Many of the Norman orchards were developed in the grounds of monasteries, with monks undertaking cross pollination work to develop new varieties. One of these, 'Costard', was widely grown by the 13th century, the fruits of which were sold by ‘costardmongers’, from where we take the word ‘costermonger’ for a general fruit and vegetable seller. The variety remains available to gardeners today.
UK apple growing declined again during the War of the Roses and Black Death, until 150 years later in Tudor times, when Henry VIII instructed his fruiterer Richard Harris to source new varieties for introduction to his orchard in Teynham, Kent. Though the first 'Pippin' was introduced from France at this time, 'Queene' was the most common Tudor apple.
By the mid 17th century, some 60 cultivars were recorded in UK production, divided by use: eating, cooking, cider and pomatum - an ointment used to treat skin ailments. Perhaps the most renowned of the time is cooking apple 'Flower of Kent', one of which fell next to Sir Issac Newton, inspiring his understanding of gravitational force.

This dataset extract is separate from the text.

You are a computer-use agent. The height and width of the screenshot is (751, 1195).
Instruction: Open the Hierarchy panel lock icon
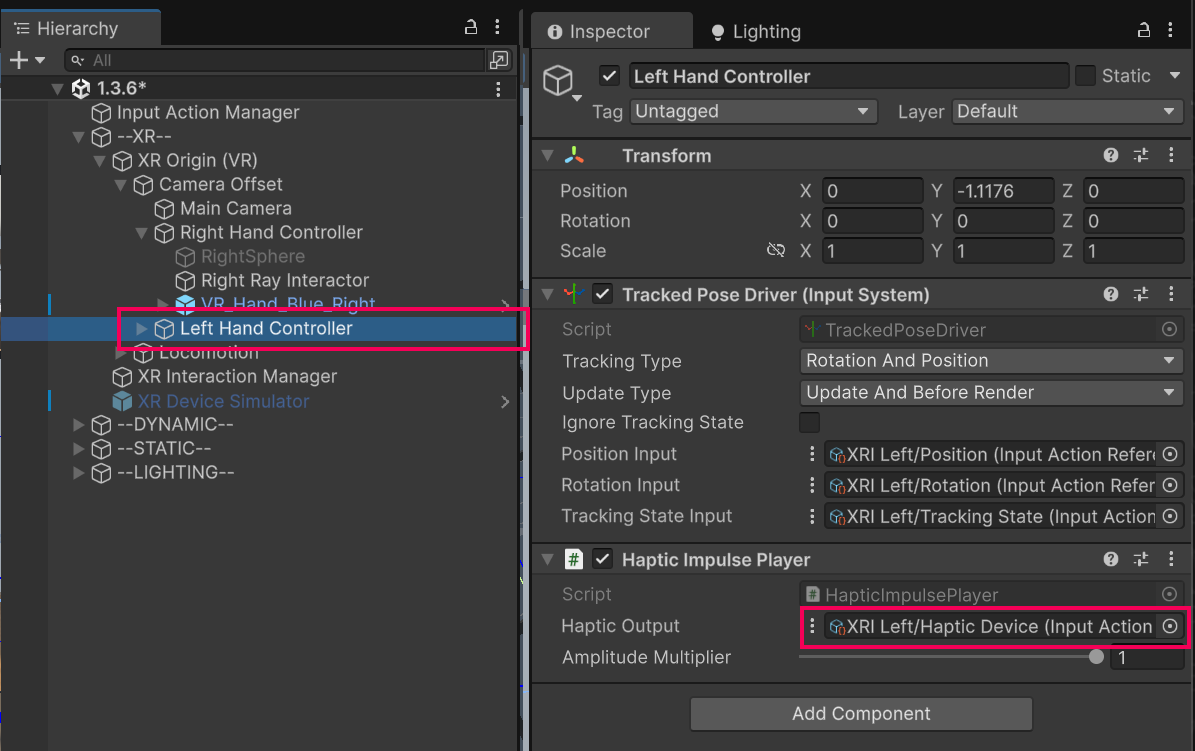click(x=471, y=28)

Apple breeding and cultivation hit its peak in the late 19th and early 20th centuries, with the introduction of many varieties that remain in popular today. Extensive hybridisation work was carried out in estate gardens and by commercial nurserymen in a bid to produce outstanding flavour. Richard Cox introduced 'Cox’s Orange Pippin' in 1850, and 'Bramley’s Seedling', still considered the very best cooking apple and was first exhibited in 1876.
The development of new rootstocks following the Second World War brought the height and habit of apple trees under control, vastly improving orchard production, but also making apples trees better suited to smaller gardens. Great success can now even be had on the smallest of patios or balconies with varieties on dwarf rootstocks that are ideal for growing in pots. The various training methods – fan, cordon, espalier, step over etc. mean that apples can be grown in almost any garden situation, no matter the available space.
Why grow apples?
Apples are easy to grow and are an excellent investment for the garden, going on to produce bumper crops for many years. With so much choice on offer it can be hard to choose the right cultivar for your needs and situation. See our advice on choosing apple cultivars.
For the best fruit production some annual pruning is required, and this will differ depending on your preferred training method and whether your tree produces fruit on the shoot tips or on fruiting spurs along the branches. Fruit pruning can be a little unnerving for new growers but don’t let the process put you off. Our easy pruning guide should set you on the simple road to success.
Planting and growing: Autumn to spring is the best time to plant apples, though container grown trees can be planted at any time of year. Bare-root trees are available in the dormant season and these offer an economical and easy start to apple growing.
For the best pollination and fruit set, apple trees require pollen from a different cultivar, though a few self-fertile varieties are available. Where space is available two or more trees from the same or adjacent pollination group. However, there are often so many apple trees growing in neighbouring gardens or public land that there is a high chance your chosen apple tree could be pollinated anyway. For compatible varieties download our Apple pollination groups fact sheet.
Trees should be staked and tied against wind rock and for best fruit production and feed each year in late winter/early spring with a high potassium feed. Newly planted trees should also be mulched in spring and autumn for the first three or four years to conserve moisture and reduce competition from weeds and grass.